На прилавках в усталых позах, на боку лежат судачки и стерлядки, толстолобики и вальяжные, дорогущие осетры. Купи - и тут же хорошенькая зубастая гречанка ловко почистит тебе твою рыбу.
Сбоку примостился сельский пацанчик с мешком раков. "Восемь за десяток больших, пять - за маленьких", - угрюмо отвечает он, спихивая расползающийся товар обратно в мешок.
А вяленая рыба! Ей-ей, нигде, кроме как в приморском южном городе не встретишь такую! Только взгляни! Связки похожих на жирные запятые бычков, судачки - маленькие веретенца, таранка размером от пол-ладони до развернутого тетрадного листа, да в сверкающей броне, да с толстым пузом, скрывающим вожделенные для любого пивных дел мастера деликатесы - огненную колбаску икры и упругий, сочащийся жиром пузырь. Эхма, от такой красоты можно оторваться только в поисках пивного ларька!
А вот и он, очень кстати пристроился невдалеке. Выбор... Надо сказать, что хохлы - мастера повеселиться, и уж названия пива не обойдены стороной; это вам не "Балтика -1-2-3": "Козацька Сила", "Веселый Монах", "Риздвяне", "Старый Юз"; "Добрый Шубин" - это темное, "Не забудь поздравить тещу" - а это восьми-мартовская придумка...
И берут люди пиво, и откусывают кусочек лакомой рыбки, и счастливые, умиротворенные, идут дальше по базару.
А базар гудит, базар бурлит, и уже все мелькает, как в калейдоскопе - шляпки, сладости, веники, котята, семечки, картошка, известка, хрусталь, книжки, шоколадки, музыка, игрушки, тапки, ложки, чай, пиво, щенки, редиска, шпалеры, посуда, тряпки, поросята, аквариумные рыбки, сушеная рыба (уже была), пиво (очень кстати), снова тряпки, шлепанцы, итальянская-самая-настоящая обувь, дай-погадаю-яхонтовый, "Мажи-Нуар", "Красная Москва" (фу!), брелки, сувениры, конфеты (да сколько можно!), пиво (О Господи, оазис!), лекарства (пожалуй, кстати), и, и... Все, больше не могу. И деньги кончились.
Вот, таков, или примерно таков южный базар. Назовите его сокровищницей, Голгофой или клоакой, сердцем города или его прямой кишкой - любая из метафор будет верной и неверной, как и все эпитеты.
А на мой взгляд, базар - это маленькая моделька всей нашей цивилизации. По сути, весь мир - большой базар, а мы на нем - торговцы.
Почти как у Шекспира, хе.
***
Вдоволь нагулявшись по базару, набив до отказа сумки и потратив все отведенные для этого деньги, я уже направилась было домой, как вдруг услышала: "Тетя Женя! Тетя Женя! Подождите!..."

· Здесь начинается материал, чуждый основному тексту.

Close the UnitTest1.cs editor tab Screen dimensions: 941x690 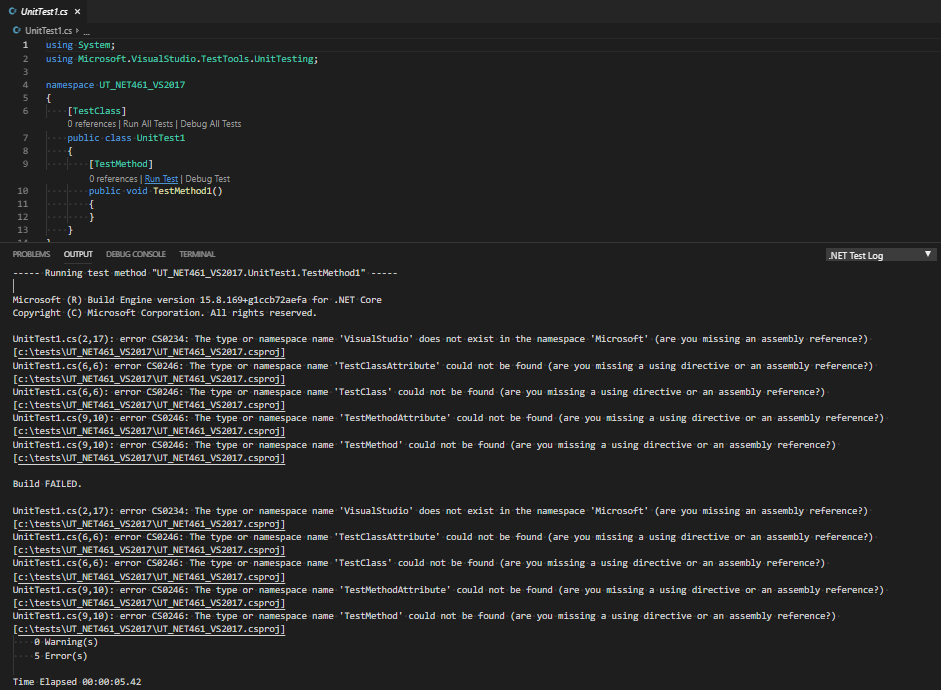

Я оглянулась вокруг. Ко мне, с трудом протискивая тощенькое тельце сквозь толпу, спешила Дашулька.
Дашулька - это дочка моей соседки Таньки, а Танька работала на базаре, и была настоящей торговкой - ни в каком не фигуральном, а самом буквальном смысле.
Танька была моей соседкой если не десять, то восемь лет точно. Появилась она в нашем доме, когда прежняя соседка, совсем больная и, похоже, одинокая старушка - земля ей пухом, - отдала Богу душу.
Как ни странно, однокомнатная квартирка досталась не внезапно объявившимся дальним родственникам, и не ЖЭКу, а совершенно чужой дамочке, Таньке. Тогда она была молодой, стройной, кудрявой и очень привлекательной женщиной. У Таньки имелся муж, Артур, тоже довольно интересный парень, хотя изрытая оспинами кожа и страшновато ввалившиеся щеки делали его внешность несколько зловещей. Тем не менее, они оба производили впечатление интересных молодых людей с многообещающим будущим. Танька служила тогда не то референтом, не то секретарем в какой-то конторе, чем занимался Артур - не знаю, врать не буду. Но одевался он всегда с иголочки, предпочитал светлую одежду, и выглядел респектабельно. А судя по тому, как стремительно обзаводились они предметами первой-второй-и так далее необходимости, денежки в их семье водились.
Когда семья появилась в нашем доме, Дашка была совсем крохой, помню, спала она еще в манежике. Это было прелестнейшее созданье, настоящая игрушка: круглая щекастая мордашка, огромные лучистые глаза, носик картошечкой, пушистые русые кудряшки. Дашка смешно картавила и хохотала по любому поводу, потешно прихрюкивая.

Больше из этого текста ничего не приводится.